|Breaking of the Breton biscuit. Photos by Steve Shanahan|
First published Canberra Times 13 June 2012
The universe aligns for me when I am exposed to that fatal combination of sweetness and saltiness. Throw in butter, and it becomes something far better than the sum of its parts, achieving a richness of universal proportions.
In western France, we first come across the fun but oddly informal tradition of guests reaching into the middle of the dining table and breaking off fat chunks of this sweet and salty, buttery biscuit which is brought to the table in the form of a large, golden slab.
In the Normandy and Brittany regions, butter is king and remains an integral patisserie ingredient. The high quality, unsalted butter used in this recipe is the catalyst that creates the texture, and releases the fine flavour and irresistible smell of the biscuit while baking. It makes a huge difference to the finished taste, and this is one of those instances where price does count, so buy the best butter you can afford.
These traditional Breton biscuits date back to the 1800s and are instantly recognisable by the criss-cross pattern on the top, made shiny by painting liberally with an egg wash before they go into the oven. This large cookie is no exception and takes the shape of whatever large biscuit slide or pan you might have available. I usually make mine in a rectangular oven tray.
This substantial biscuit has all the punch it needs to be served alongside a strong, black coffee.
You can make this biscuit dough a few days ahead and store wrapped in cling wrap in the refrigerator or freeze in an airtight container. This dough quantity makes enough to cover a large baking tray.
A timely warning at this point though. These need to be eaten in moderation as they are seriously addictive and probably don’t form part of any nutritionally appropriate diet. But we don’t indulge that often, do we?
1 ¾ cups plain flour
⅔ cup sugar
130g good quality, unsalted butter, cold and cut into cubes
¼ tsp sea salt flakes
6 tbsp cold water
2 egg yolks for glazing
1 tsp extra sea salt flakes for scattering on top
Place the flour, sugar and salt in a food processor and blend to combine. Gradually drop in the cubes of butter until the mixture looks like rough breadcrumbs. With the machine still running, gradually add the cold water, just enough to produce a dough that forms a ball. The dough should feel soft.
Place the dough onto a lightly floured work surface, form into a flattened square and cover with cling film and refrigerate to rest for an hour or so. The dough can be left refrigerated for a few days at this point.

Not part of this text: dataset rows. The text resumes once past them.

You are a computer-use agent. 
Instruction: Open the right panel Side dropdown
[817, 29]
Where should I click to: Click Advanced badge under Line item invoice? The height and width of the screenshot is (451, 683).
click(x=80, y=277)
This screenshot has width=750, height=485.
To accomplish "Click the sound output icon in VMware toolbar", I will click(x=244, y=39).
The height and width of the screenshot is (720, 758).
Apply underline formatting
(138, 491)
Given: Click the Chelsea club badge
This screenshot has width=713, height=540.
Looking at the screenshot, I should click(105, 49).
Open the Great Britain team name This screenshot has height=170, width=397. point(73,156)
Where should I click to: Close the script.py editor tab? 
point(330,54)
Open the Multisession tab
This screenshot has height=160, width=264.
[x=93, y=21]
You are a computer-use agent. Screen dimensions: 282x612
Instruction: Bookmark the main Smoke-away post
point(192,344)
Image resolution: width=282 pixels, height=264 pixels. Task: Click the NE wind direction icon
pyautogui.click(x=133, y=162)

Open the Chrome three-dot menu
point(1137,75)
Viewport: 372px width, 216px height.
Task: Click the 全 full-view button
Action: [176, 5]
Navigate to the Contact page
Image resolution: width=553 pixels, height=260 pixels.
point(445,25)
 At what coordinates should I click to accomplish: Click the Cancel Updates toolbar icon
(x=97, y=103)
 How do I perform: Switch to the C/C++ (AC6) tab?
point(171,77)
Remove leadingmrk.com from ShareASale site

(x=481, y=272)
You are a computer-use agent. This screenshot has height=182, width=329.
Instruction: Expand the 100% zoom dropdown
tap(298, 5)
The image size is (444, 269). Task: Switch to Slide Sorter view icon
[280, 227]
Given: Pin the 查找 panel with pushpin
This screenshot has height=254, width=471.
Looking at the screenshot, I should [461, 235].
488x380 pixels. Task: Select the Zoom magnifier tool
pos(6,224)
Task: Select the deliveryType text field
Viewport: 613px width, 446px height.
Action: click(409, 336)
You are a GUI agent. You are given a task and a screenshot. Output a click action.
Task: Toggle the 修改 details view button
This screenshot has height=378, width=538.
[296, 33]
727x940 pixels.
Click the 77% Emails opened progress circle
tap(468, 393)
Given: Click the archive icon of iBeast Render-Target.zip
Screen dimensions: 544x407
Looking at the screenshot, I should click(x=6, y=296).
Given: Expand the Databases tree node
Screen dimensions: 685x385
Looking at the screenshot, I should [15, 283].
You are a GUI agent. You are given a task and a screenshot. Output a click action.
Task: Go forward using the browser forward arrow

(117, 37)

When you’re ready to bake the dough, preheat the oven to 180C and line a baking sheet with baking paper. Remove the dough from the fridge to allow it to soften just enough to be malleable.
Roll the dough out between 2 layers of cling wrap or baking paper and roll into a rectangle about 5mm in thickness. Roll to fit your baking tray.
With a spatula, lift the dough onto the lined baking tray. Beat the egg yolks together with a teaspoon of cold water and using a pastry brush, paint the surface of the dough. With a fork or a sharp knife, score the surface into a criss-cross pattern, by first making lines one way, then the other. Sprinkle the surface of the dough with the extra sea salt flakes.
Bake the biscuit for about 30 minutes, checking its edges do not burn. If you feel they are browning too much, cover the edges of the biscuit with a strip of alfoil to protect them while the centre of the biscuit continues to brown. The biscuit should be a shiny golden brown.
Transfer carefully onto a wire rack to cool to room temperature and serve in the centre of the table to allow guests to break off pieces when they want.